Only yesterday, in church, Pierce had given thanks to God sincerely for all good things, including health and peace in his time. The glorious summer sunshine had slanted down through the stained glass windows of the Presbyterian church of his fathers. Here he and Tom had sat as small boys, sighing and wriggling. Here his children had been christened. He had thanked God frankly for wealth — well, why not for wealth?
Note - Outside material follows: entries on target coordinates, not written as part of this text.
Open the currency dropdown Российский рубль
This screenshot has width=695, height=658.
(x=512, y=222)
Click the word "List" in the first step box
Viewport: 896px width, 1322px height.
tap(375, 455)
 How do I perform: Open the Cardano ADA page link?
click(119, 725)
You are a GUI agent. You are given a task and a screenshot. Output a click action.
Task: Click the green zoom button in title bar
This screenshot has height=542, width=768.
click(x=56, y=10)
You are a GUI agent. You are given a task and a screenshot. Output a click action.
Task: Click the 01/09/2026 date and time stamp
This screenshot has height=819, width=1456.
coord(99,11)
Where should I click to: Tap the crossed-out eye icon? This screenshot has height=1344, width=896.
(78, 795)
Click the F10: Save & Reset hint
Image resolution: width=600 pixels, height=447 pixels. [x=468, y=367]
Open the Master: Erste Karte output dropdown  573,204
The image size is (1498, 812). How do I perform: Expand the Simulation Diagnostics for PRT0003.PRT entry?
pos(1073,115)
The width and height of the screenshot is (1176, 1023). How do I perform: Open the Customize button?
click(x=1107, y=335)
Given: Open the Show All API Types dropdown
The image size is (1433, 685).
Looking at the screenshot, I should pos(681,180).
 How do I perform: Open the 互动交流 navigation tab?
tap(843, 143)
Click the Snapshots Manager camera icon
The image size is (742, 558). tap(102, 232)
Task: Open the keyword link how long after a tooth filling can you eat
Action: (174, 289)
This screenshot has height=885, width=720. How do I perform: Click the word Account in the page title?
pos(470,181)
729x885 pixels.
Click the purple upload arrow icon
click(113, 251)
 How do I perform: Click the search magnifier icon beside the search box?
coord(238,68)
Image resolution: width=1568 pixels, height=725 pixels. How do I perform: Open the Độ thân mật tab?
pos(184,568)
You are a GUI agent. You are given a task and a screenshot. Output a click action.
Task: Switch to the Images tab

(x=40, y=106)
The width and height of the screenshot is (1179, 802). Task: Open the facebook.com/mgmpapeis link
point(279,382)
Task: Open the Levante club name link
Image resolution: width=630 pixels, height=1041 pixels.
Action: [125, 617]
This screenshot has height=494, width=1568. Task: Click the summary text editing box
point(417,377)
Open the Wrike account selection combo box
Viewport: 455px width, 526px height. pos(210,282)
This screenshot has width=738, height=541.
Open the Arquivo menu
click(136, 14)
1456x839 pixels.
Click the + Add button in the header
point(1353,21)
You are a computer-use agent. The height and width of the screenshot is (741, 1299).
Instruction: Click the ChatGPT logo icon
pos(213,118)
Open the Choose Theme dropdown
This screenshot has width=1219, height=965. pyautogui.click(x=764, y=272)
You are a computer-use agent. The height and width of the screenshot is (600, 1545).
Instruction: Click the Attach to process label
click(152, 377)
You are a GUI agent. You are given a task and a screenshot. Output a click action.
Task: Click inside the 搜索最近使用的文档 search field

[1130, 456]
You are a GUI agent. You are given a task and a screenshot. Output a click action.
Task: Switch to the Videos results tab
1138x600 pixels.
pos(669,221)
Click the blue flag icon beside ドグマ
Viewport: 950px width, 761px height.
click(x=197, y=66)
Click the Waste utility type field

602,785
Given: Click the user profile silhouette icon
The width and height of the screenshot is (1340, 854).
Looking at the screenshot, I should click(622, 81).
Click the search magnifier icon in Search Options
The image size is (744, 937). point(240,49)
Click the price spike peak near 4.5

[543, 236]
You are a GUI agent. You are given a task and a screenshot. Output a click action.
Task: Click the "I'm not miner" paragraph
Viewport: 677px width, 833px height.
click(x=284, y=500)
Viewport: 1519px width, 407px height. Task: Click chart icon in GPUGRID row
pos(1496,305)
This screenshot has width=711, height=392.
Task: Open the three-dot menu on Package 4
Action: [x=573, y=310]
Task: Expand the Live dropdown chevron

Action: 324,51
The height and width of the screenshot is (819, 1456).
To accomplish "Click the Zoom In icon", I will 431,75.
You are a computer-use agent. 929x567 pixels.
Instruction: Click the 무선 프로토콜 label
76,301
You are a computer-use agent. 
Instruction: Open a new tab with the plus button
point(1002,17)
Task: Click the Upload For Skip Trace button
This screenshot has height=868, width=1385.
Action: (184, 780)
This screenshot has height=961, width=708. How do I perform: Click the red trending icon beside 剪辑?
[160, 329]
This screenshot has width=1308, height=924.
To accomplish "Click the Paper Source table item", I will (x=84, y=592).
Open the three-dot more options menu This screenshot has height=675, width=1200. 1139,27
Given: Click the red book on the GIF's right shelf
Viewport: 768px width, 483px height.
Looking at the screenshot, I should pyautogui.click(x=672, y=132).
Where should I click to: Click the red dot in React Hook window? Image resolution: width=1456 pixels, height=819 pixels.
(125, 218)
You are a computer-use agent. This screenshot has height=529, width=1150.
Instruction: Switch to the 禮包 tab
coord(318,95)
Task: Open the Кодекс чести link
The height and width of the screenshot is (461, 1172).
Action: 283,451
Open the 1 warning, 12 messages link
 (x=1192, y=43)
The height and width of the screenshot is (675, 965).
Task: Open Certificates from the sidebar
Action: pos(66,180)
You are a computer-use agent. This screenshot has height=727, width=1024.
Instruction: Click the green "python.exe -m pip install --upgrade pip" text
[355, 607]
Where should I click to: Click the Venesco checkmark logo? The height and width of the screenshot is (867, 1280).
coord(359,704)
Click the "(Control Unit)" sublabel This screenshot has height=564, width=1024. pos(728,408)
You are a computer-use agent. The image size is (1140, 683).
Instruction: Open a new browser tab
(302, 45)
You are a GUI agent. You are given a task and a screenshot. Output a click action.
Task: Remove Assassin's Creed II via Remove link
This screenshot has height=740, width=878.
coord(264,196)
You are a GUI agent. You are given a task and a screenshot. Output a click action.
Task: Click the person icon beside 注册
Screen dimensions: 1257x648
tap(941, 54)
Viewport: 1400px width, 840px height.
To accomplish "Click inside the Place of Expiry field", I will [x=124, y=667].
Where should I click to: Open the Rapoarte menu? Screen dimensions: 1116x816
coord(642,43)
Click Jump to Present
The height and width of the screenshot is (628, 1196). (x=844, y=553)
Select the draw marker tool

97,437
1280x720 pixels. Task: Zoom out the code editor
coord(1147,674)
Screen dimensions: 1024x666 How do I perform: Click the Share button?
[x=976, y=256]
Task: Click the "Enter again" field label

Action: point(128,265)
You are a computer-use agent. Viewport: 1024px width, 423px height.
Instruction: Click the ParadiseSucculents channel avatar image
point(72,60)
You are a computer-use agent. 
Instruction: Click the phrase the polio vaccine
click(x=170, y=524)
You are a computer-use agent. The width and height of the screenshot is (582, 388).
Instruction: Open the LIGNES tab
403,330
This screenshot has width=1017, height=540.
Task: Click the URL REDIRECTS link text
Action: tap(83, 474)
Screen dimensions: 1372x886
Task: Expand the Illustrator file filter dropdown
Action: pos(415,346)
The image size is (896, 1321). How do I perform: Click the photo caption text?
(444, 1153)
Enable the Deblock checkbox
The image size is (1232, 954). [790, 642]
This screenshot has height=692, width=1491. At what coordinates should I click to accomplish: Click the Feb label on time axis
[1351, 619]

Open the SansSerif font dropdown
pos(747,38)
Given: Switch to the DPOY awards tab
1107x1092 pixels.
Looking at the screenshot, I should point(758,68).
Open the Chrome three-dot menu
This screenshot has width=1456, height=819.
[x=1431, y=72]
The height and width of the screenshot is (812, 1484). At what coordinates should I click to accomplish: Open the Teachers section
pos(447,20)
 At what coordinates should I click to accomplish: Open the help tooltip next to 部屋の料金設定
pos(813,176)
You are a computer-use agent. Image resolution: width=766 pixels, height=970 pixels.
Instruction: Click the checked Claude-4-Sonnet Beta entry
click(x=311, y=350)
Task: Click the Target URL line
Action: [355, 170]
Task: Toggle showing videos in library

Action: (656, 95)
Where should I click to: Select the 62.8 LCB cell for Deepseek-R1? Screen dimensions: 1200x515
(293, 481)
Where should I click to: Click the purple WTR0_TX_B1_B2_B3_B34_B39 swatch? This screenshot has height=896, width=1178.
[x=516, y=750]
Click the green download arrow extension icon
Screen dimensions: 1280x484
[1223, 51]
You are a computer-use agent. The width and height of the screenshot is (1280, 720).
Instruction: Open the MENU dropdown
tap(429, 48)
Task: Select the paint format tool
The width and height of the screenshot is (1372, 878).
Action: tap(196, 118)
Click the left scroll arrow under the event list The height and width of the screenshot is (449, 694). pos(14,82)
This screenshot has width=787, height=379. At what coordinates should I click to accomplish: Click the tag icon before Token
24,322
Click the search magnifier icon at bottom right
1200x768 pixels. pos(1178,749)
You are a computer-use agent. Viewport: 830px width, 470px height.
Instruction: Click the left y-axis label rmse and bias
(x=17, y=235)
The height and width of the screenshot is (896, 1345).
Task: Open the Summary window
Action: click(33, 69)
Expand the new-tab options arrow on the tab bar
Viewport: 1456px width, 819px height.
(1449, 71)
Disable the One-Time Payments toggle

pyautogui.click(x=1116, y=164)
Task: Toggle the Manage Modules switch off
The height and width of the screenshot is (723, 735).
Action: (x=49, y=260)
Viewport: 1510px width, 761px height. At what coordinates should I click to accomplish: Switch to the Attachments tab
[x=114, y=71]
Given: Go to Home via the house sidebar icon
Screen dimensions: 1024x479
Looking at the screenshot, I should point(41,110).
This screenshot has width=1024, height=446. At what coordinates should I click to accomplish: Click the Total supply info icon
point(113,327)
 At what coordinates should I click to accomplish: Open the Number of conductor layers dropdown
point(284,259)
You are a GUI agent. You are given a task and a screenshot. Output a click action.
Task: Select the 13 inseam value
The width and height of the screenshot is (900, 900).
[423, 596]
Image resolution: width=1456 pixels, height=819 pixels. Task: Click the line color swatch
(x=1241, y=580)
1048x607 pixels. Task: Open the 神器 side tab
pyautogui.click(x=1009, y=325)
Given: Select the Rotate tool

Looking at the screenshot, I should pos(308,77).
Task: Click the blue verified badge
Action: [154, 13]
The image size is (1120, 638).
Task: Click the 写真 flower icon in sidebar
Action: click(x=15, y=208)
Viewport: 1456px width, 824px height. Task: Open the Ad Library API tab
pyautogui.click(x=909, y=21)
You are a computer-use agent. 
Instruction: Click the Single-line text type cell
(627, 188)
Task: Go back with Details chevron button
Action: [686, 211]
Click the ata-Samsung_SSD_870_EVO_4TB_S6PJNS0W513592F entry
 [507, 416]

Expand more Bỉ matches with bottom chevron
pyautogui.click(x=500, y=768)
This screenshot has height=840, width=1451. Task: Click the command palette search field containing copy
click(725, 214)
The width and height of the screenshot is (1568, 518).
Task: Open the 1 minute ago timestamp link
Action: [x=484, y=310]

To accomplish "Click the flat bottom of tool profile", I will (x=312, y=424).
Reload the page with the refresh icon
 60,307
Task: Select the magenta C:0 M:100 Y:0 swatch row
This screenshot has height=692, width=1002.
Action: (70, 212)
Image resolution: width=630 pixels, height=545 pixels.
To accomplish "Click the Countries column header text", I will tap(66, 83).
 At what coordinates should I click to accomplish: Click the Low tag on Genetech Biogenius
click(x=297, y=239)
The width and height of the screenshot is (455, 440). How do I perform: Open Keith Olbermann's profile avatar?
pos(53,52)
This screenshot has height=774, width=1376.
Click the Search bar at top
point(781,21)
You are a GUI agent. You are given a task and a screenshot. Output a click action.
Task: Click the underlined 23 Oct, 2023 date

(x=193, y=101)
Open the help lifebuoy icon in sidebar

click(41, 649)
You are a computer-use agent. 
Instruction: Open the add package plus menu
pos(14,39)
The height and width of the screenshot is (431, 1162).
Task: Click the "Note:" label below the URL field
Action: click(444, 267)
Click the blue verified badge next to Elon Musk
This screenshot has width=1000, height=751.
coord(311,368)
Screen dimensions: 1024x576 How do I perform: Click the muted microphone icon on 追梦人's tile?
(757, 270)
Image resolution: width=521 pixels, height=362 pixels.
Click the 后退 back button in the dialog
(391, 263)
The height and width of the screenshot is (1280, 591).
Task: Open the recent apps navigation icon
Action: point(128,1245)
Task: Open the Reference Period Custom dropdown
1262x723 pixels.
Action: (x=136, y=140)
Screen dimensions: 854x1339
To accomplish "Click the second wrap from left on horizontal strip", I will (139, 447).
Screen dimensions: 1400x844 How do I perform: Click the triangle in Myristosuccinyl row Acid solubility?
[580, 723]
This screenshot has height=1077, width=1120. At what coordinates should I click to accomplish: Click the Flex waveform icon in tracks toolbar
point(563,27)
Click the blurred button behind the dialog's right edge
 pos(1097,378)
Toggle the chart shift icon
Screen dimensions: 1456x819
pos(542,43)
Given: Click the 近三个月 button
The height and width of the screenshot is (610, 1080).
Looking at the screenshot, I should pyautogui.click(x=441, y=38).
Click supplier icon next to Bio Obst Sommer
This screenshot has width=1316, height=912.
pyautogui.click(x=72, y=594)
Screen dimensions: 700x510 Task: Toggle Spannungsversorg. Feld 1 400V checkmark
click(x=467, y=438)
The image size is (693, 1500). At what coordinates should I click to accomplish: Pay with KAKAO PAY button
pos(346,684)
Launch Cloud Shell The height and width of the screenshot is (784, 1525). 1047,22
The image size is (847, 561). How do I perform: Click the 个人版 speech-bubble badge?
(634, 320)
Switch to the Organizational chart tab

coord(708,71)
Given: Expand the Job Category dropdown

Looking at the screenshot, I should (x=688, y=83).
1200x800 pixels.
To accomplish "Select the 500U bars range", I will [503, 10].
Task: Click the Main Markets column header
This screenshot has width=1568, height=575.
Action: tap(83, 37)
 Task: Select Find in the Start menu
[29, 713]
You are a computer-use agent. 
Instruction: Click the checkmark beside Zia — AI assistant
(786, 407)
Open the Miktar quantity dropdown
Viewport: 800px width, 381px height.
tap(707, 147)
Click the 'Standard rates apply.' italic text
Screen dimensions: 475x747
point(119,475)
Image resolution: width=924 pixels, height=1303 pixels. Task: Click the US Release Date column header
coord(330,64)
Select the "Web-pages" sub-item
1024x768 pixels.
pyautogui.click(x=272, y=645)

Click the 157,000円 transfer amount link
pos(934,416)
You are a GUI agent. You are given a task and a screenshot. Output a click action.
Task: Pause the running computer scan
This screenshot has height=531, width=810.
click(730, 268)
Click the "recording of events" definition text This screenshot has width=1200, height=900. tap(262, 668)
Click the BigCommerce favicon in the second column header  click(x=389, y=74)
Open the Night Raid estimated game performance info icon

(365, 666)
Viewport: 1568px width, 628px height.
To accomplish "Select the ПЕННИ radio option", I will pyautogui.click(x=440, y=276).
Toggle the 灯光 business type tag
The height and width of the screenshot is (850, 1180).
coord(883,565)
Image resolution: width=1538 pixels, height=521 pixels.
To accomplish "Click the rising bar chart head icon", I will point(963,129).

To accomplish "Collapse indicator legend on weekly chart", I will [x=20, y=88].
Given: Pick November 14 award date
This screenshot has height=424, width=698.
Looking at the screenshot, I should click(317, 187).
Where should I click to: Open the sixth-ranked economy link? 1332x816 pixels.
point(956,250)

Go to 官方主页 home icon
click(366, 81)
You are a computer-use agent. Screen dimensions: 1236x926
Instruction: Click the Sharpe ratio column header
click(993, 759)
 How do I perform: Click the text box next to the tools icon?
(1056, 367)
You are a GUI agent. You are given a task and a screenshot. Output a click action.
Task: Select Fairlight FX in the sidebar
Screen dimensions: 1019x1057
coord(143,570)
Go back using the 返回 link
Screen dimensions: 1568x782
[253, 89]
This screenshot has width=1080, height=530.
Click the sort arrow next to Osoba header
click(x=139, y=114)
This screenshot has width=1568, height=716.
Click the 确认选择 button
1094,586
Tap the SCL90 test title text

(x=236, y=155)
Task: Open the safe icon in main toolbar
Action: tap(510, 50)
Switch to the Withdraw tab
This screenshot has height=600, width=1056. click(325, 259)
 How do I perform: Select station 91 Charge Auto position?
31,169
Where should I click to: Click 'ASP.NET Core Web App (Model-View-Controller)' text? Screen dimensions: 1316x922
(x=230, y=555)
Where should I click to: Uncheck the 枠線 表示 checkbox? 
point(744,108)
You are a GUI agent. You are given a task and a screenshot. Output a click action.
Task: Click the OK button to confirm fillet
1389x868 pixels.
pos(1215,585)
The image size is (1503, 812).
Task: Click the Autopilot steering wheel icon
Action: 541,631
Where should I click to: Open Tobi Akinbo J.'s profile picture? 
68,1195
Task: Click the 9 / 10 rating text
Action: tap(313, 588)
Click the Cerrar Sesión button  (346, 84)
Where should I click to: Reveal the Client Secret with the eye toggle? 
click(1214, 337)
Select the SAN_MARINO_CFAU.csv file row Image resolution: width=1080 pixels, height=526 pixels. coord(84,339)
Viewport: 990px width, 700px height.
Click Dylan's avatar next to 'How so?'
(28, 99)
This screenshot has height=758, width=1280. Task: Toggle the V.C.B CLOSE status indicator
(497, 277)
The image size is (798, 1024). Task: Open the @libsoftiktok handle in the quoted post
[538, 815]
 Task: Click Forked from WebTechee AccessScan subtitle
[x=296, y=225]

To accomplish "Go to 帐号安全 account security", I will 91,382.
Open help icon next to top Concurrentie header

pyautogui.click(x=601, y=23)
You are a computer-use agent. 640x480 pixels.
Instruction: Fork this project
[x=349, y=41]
And even while he was giving thanks to God this thing had already happened! He felt cheated and he got up impulsively to find Lucinda and complain to her. Then he sat down again and stared across his fields to the mountains. Lucinda would not be interested. She had always divided life firmly into what was men’s business and what was hers. Whatever the difficulties he had, she did not consider them her affair. Money might be hard to get, but what else had men to do but to get it? He missed Tom, as he often did, in swift short spasms of needing to talk to a man. Malvern had good neighbors. Nobody could be more fun than the Raleighs and the Bentons and the Carters and the Hulmes and a dozen other families, when it came to fox-hunting and horse-racing. Pierce took pride in the fact that on any weekend he could gather twenty families at Malvern and on any day in hunting season. But his sons were still young and he had no man in the house to quarrel with and argue with and be knit to, as he had been knit to Tom.

What would Tom think of such news? He got up again and began to pace the sunlit flags of the long terrace. Philadelphia was near Baltimore. He could go to the company offices at Baltimore and find out for himself exactly what was happening and what might be expected to happen. He could reinforce company policies with his own advice. Then he’d run over to Philadelphia and see Tom.

“I might as well own up that I want to see the fellow again,” he thought sentimentally. He had not seen Tom once in all these years, although they had written regularly if not often. He wouldn’t tell Lucinda — they had not mentioned Tom for a long while. He had stopped telling her even when he had a letter, because she closed her lips firmly at the very sound of Tom’s name.

But he went to find her to tell her of his plan to go to Baltimore. He found her surrounded by their daughters, to whom she was teaching sewing. That is, she was sitting in her rose-satin chair, in her own sitting room upstairs, taking dainty stitches in a bit of linen, and Sally and Lucie were sitting beside her. Lucie was absorbed but Sally was frowning and pausing every moment to look out the open window. Between the two girls Georgia came and went, examining stitches and correcting mistakes. She looked at him when he came in and away again. Since that strange day when she had knelt at his feet, she had spoken no word to him beyond what was absolutely necessary in the communication of servant to master. His own behavior had been as careful, and between them, like scar tissue over a wound, they had constructed a surface.